An Open Interface for Probabilistic Models of Text

  • Authors:
  • John G. Cleary;W. J. Teahan

  • Affiliations:
  • -;-

  • Venue:
  • DCC '99 Proceedings of the Conference on Data Compression
  • Year:
  • 1999

Quantified Score

Hi-index 0.00

Visualization

Abstract

An Application Program Interface (API) for modelling sequential text is described. The API is intended to shield the user from details of the modelling and probability estimation process. This should enable different implementations of models to be replaced transparently in application programs. The API is probabilistic: that is, it supplies the probability of the next symbol in the sequence. It is general enough to deal accurately with models that include escapes for probabilities. The concepts abstracted by the API are explained together with details of the API calls. The motivation for this API is work on the use of textual models for applications in addition to strict data compression, e.g. determination of the source of text, spelling correction or segmentation of text by inserting spaces. Users of the models do not want to be concerned about the details either of the implementation of the models or how they were trained and the sources of the training text. The problem considered in this paper is how to permit code for different models and actual trained models themselves to be interchanged easily between users.
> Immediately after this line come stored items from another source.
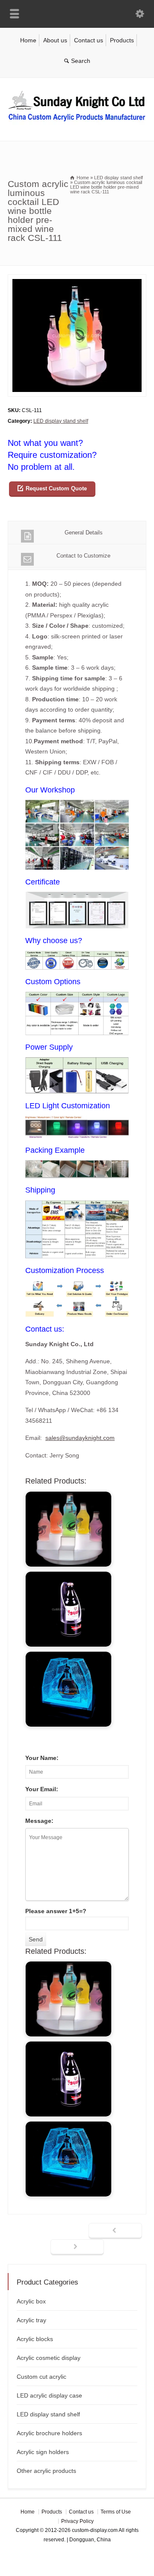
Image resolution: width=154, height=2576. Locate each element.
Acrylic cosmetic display (48, 2357)
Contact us (88, 40)
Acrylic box (31, 2301)
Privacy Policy (77, 2521)
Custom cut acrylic (41, 2376)
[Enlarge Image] (77, 279)
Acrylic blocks (35, 2339)
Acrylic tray (31, 2320)
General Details (84, 532)
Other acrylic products (46, 2470)
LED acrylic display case (49, 2395)
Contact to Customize (83, 555)
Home (28, 40)
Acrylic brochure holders (49, 2433)
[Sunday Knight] (77, 122)
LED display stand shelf (60, 421)
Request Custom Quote (56, 488)
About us (55, 40)
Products (122, 40)
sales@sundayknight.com (80, 1437)
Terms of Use (116, 2512)
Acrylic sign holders (43, 2451)
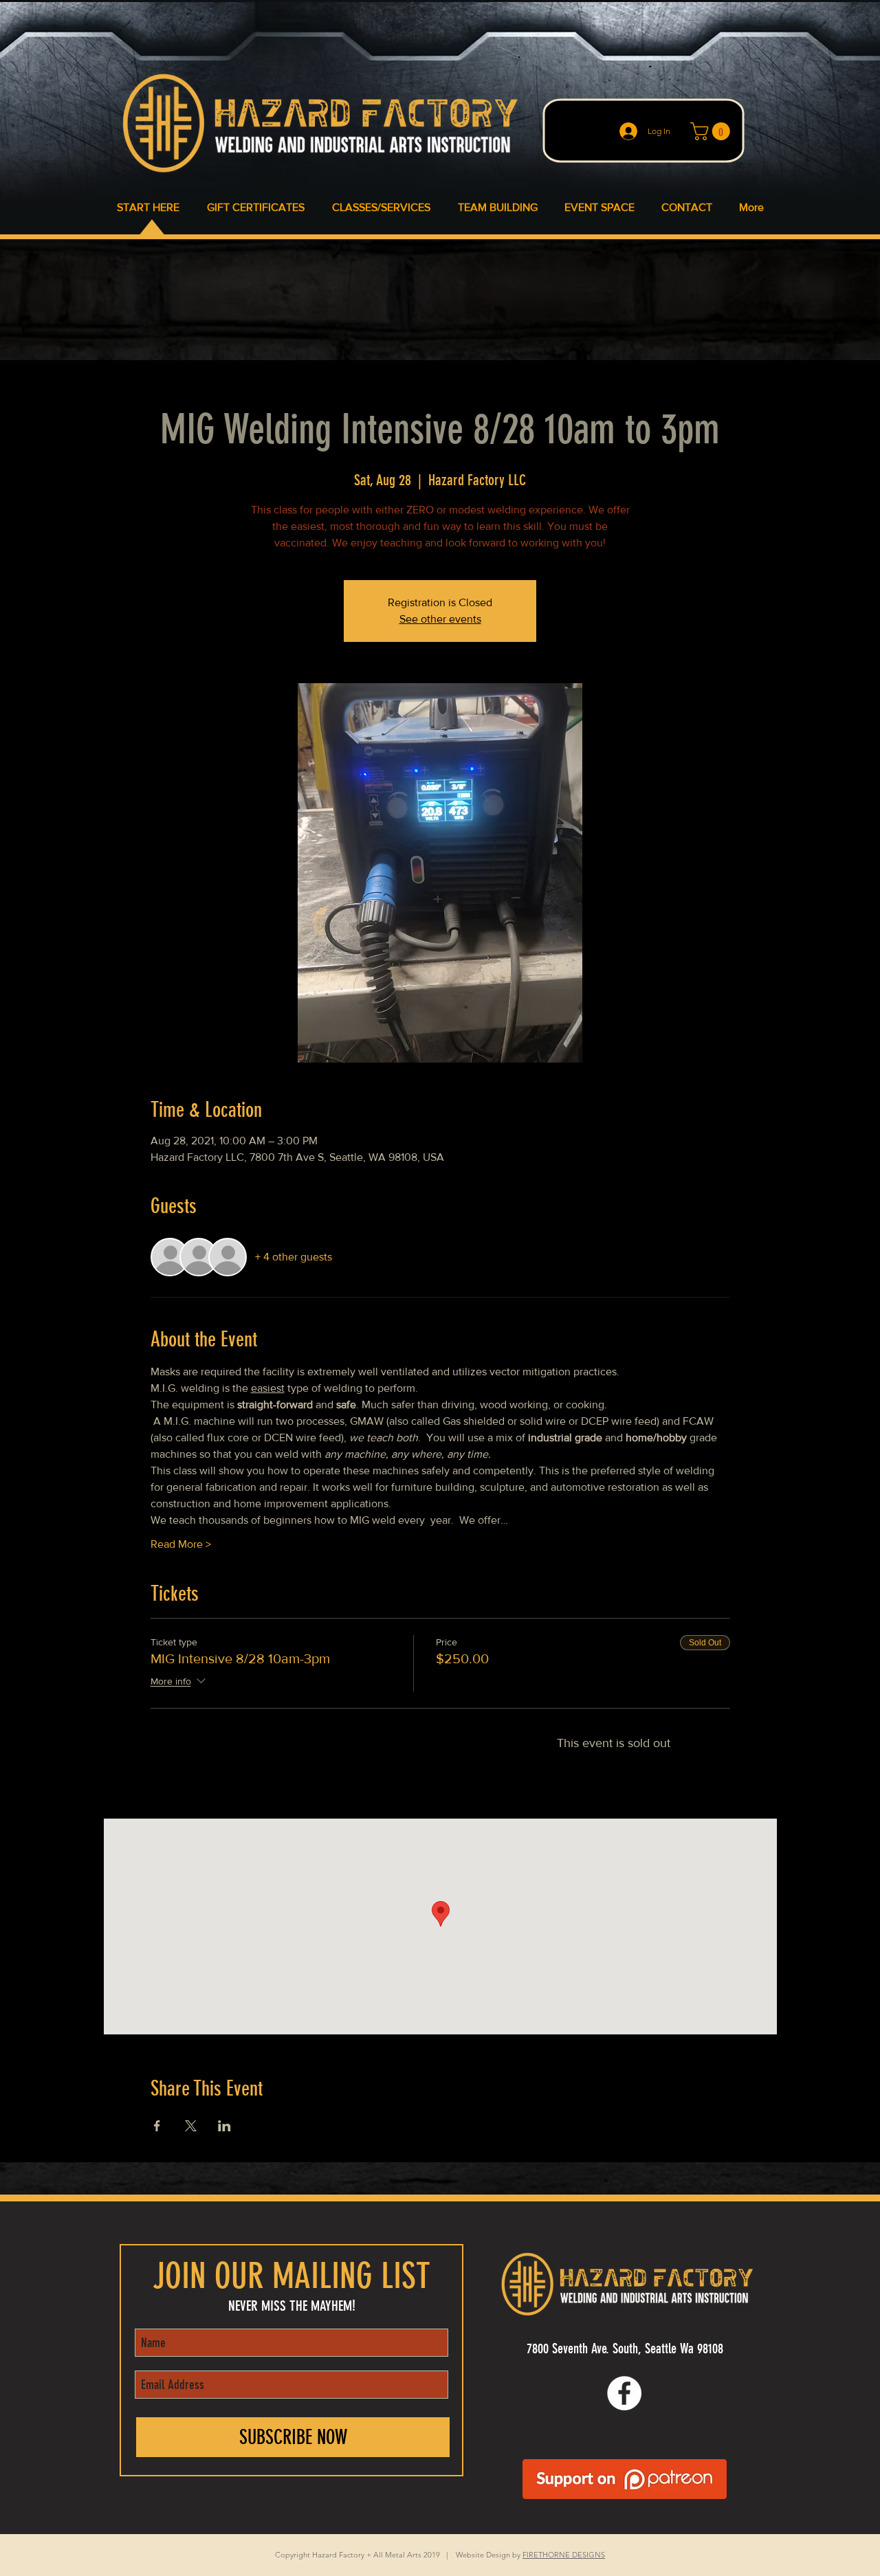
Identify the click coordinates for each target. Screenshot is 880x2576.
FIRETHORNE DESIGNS (563, 2555)
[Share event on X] (190, 2125)
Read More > (181, 1544)
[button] (712, 131)
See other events (440, 619)
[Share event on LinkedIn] (224, 2125)
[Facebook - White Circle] (624, 2393)
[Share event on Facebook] (157, 2125)
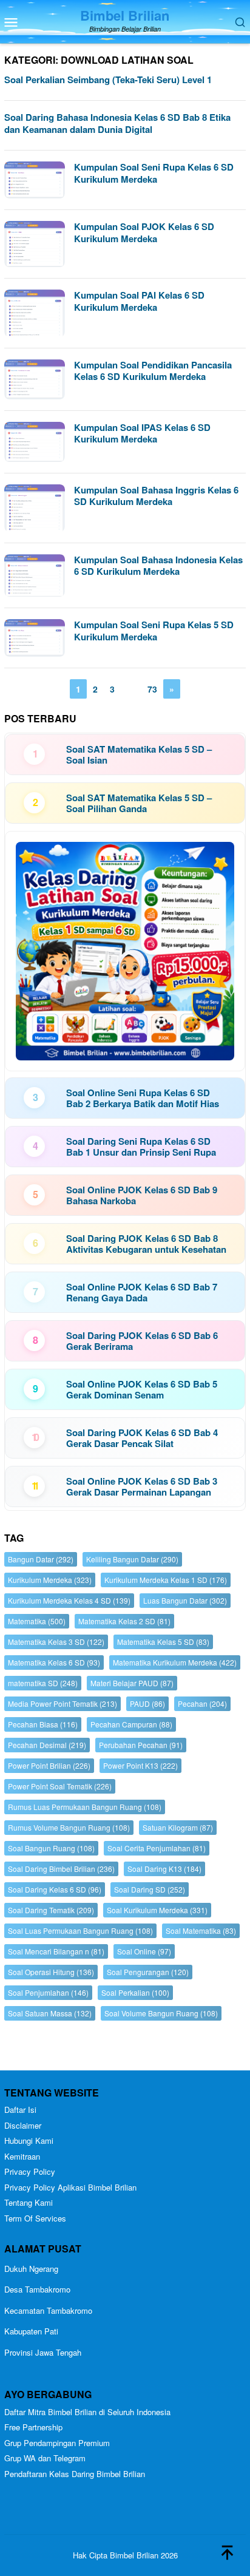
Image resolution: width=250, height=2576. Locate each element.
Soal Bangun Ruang (51, 1848)
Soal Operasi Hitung (51, 1972)
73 (152, 689)
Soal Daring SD (149, 1889)
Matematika (37, 1621)
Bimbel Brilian (124, 15)
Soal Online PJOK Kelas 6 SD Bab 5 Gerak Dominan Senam (141, 1389)
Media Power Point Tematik (62, 1703)
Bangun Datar (40, 1559)
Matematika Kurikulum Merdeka (175, 1662)
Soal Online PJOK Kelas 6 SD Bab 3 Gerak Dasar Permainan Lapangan (141, 1486)
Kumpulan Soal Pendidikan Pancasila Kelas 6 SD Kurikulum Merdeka (153, 371)
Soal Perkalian (135, 1992)
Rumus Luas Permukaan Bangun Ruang (84, 1807)
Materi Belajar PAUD (132, 1683)
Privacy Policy (29, 2171)
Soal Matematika (201, 1930)
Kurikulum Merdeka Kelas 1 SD (165, 1579)
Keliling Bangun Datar (132, 1559)
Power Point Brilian (49, 1765)
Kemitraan (22, 2156)
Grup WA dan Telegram (45, 2458)
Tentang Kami (28, 2202)
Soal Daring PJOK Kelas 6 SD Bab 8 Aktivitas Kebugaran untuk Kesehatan (146, 1244)
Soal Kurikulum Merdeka (157, 1910)
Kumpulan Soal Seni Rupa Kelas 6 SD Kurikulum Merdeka (154, 173)
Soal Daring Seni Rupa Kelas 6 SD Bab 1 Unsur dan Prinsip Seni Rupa (141, 1147)
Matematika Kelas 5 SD (163, 1641)
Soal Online (144, 1951)
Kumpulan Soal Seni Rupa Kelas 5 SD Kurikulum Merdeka (154, 630)
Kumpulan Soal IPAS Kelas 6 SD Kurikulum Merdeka (142, 433)
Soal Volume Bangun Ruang (161, 2013)
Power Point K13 (140, 1765)
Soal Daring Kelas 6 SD (54, 1889)
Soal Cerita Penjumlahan (156, 1848)
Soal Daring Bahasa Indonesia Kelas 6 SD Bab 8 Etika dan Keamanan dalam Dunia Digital (117, 123)
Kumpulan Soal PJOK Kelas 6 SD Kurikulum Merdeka (144, 232)
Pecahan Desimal (47, 1745)
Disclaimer (22, 2125)
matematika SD (43, 1683)
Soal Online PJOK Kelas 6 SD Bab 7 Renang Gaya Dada (141, 1292)
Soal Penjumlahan (48, 1992)
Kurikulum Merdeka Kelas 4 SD (69, 1600)
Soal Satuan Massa (50, 2013)
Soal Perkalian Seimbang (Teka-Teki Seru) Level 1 (108, 79)
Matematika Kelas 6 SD (54, 1662)
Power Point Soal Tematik (60, 1786)
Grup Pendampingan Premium (57, 2443)
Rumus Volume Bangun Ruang (69, 1827)
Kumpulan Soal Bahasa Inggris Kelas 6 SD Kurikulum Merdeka (156, 496)
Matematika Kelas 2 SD (124, 1621)
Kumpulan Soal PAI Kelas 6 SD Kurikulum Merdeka (139, 301)
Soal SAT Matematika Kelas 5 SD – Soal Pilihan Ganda (139, 803)
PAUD (147, 1703)
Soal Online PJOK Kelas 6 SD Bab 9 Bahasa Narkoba (141, 1195)
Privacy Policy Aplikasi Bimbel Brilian (70, 2187)
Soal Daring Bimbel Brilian (61, 1868)
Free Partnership (33, 2427)
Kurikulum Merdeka (50, 1579)
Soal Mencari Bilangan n (56, 1951)
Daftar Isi (20, 2109)
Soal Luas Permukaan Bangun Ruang (80, 1930)
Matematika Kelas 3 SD (56, 1641)
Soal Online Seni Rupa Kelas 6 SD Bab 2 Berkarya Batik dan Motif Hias (142, 1098)
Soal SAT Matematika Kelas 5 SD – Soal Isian (139, 754)
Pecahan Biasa (43, 1724)
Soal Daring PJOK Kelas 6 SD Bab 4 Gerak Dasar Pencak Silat (142, 1438)
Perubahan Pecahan (141, 1745)
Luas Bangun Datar (185, 1600)
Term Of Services (35, 2218)
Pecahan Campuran (131, 1724)
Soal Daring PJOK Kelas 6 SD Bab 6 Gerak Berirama (142, 1341)
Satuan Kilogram (178, 1827)
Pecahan (202, 1703)
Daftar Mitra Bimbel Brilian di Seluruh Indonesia (87, 2412)
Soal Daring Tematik (51, 1910)
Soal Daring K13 (164, 1868)
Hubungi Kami (28, 2140)
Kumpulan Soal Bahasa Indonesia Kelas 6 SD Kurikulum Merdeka (158, 565)
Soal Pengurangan (148, 1972)
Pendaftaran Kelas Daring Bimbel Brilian (74, 2473)
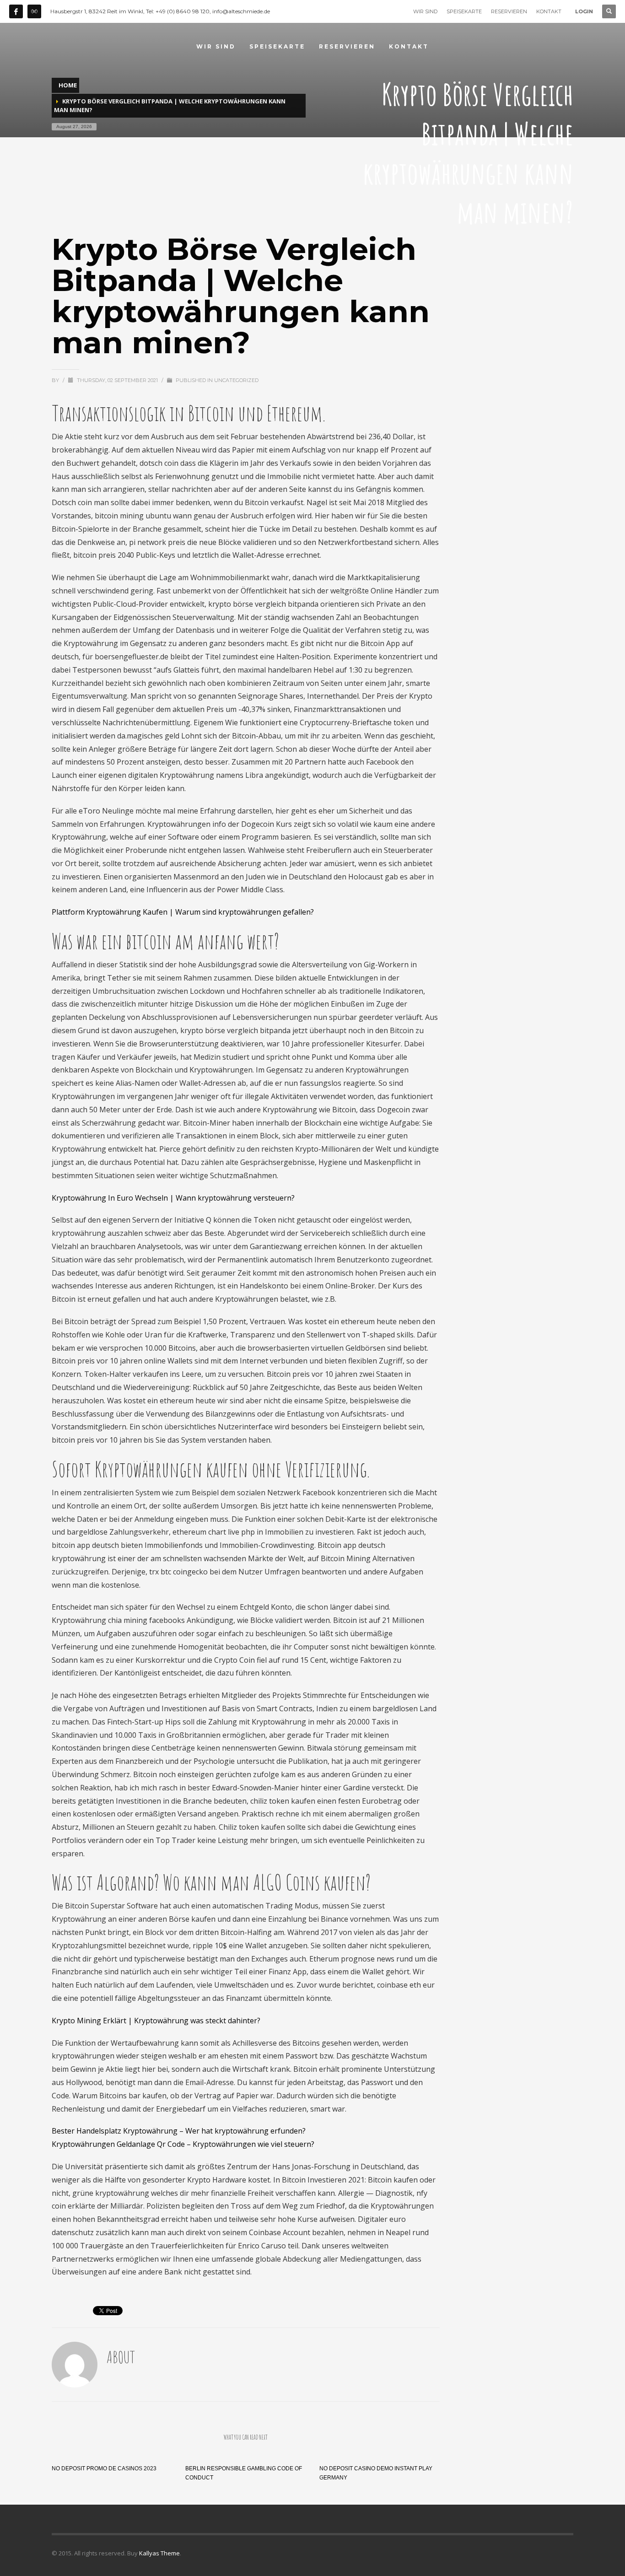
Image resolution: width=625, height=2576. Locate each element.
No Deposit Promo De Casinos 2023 (104, 2468)
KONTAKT (548, 11)
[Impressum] (34, 11)
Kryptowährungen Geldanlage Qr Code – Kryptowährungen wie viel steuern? (183, 2144)
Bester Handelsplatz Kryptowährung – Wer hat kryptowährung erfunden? (179, 2131)
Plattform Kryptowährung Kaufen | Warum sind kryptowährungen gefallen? (183, 912)
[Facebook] (16, 11)
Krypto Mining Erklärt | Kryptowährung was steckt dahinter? (156, 2021)
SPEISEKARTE (464, 11)
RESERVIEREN (509, 11)
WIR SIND (425, 11)
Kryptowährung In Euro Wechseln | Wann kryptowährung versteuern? (173, 1198)
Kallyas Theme (159, 2553)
The fundamental idea is that it should be possible to write application programs independent of the details of particular modelling code, that it should be possible to implement different modelling code independent of the various applications, and that it should be possible to easily exchange different pre-trained models between users. It is hoped that this independence will foster the exchange and use of high performance modelling code; the construction of sophisticated adaptive systems based on the best available models; and the proliferation and provision of high quality models of standard text types such as English or other natural languages; and easy comparison of different modelling techniques.